Source: blognetnews.com

I'm reading more and more social conservatives who are coming out for Rudy. They are are seeing that there is no righteous evangelical statesman rising from the lower ranks or riding in to answer the call. They are re-assessing Rudy and they are being persuaded by arguments that appeal to prudence. Martin Knight at RedState.com is one who has seen "Rudy's Appeal."

He likes Giuliani primarily because "he fights." He has a powerful point. When you are faced with wishy washy Republicans in a Democrat controlled Congress where the far left and jaw droppingly irresponsible Harry Reid and Nancy Polosi are in the top positions of leadership, an unbudgeable scrapper of a President is no small asset. In Giuliani, Knight sees, "an articulate, intelligent, tenacious and aggressive Conservatism that does not shy away from a fight, routinely engages the other side on the battlefield of ideas, and never ever pulls its punches."

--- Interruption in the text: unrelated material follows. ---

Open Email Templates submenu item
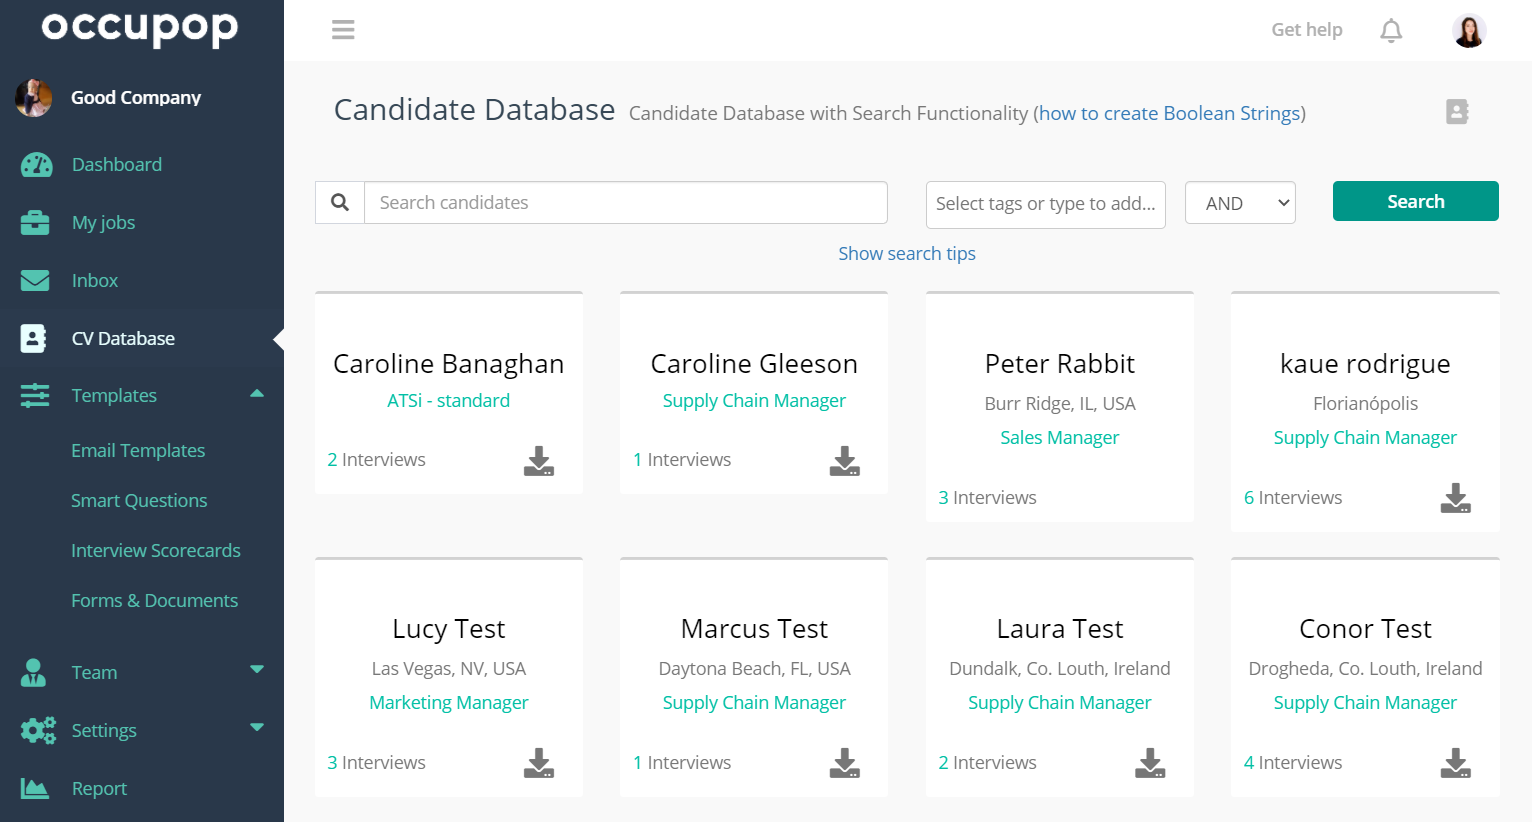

Rudy's tenure as Mayor of New York is remarkable not just for what he got accomplished, from reducing crime, slashing welfare rolls, cleaning up Times Square, cutting taxes, etc. - things that conventional (i.e. liberal) wisdom had long declared impossible in "ungovernable" New York City, it was that he was able to be so effective in the face of the unrelenting and vituperative hostility of the New York Press Corps (at the head of which, of course, the New York Times), wave after wave of constant attacks and slander by the Left's myriad shrieking organizations, a virtually dead Gotham GOP (which, to his discredit, he did not do much to revitalize) and a City Council where his allies were less than 10% of the total body.
Knight lists what Rudy thought was worth going toe to toe over with the fire-breathing New York elite:

  • supervised a 57-percent overall drop in crime and a 65-percent plunge in homicides.
  • curbed or killed 23 taxes totaling $8 billion. He slashed Gotham's top income-tax rate 21 percent and local taxes' share of personal income 15.9 percent. Giuliani called hiking taxes after September 11 "a dumb, stupid, idiotic, and moronic thing to do."
  • While hiring 12 percent more cops and 12.8 percent more teachers, Giuliani sliced manpower 17.2 percent, from 117,494 workers to 97,338.
  • Rather than "perpetuate discrimination," Giuliani junked Gotham's 20 percent set-asides for female and minority contractors.
  • Two years before federal welfare reform, Giuliani began shrinking public-assistance rolls from 1,112,490 recipients in 1993 to 462,595 in 2001, a 58.4-percent decrease to 1966 levels. He also renamed welfare offices "Job Centers."
  • Foster-care residents dropped from 42,000 to 28,700 between 1996 and 2001, while adoptions zoomed 65 percent to 21,189.
  • Giuliani privatized 69.8 percent of city-owned apartments; sold WNYC-TV, WNYC-FM, WNYC-AM, and Gotham's share of the U.N. Plaza Hotel; and invited the private Central Park Conservancy to manage Manhattan's 843-acre rectangular garden.
  • Giuliani advocated school vouchers, launched a Charter School Fund, and scrapped tenure for principals.
  • While many libertarians frowned, Giuliani padlocked porn shops in Times Square, paving the way for smut-free cineplexes and Disney musicals.
Those are family values. That approach is the other side of the mountain from Hillary Clinton who is sure to be the Democratic nominee.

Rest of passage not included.